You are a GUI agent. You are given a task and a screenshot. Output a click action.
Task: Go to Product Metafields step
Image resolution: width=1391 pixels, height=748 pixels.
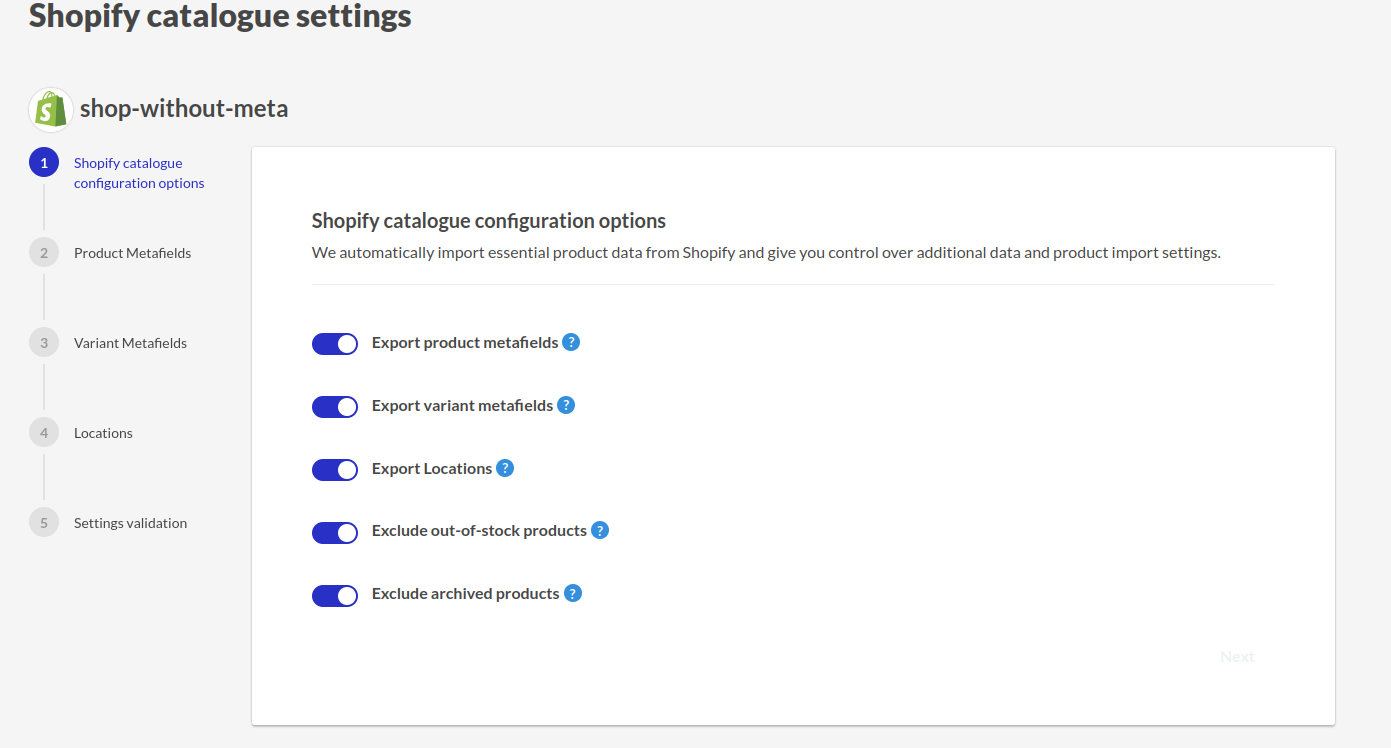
────────
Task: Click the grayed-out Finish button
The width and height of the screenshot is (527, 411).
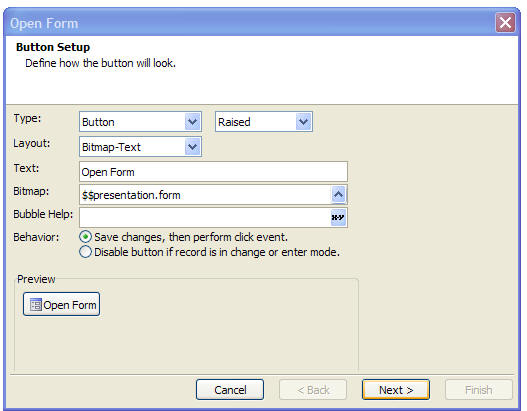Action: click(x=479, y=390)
────────
Task brief: Rewrite the entries starting at the line containing "Task: Click the grayed-out Finish button" and ending at the line containing "Action: click(x=479, y=390)", swapping "grayed-out" for "disabled" and keeping everything else the same. Leave the pictures out of your answer.

Task answer:
Task: Click the disabled Finish button
The width and height of the screenshot is (527, 411).
Action: click(x=479, y=390)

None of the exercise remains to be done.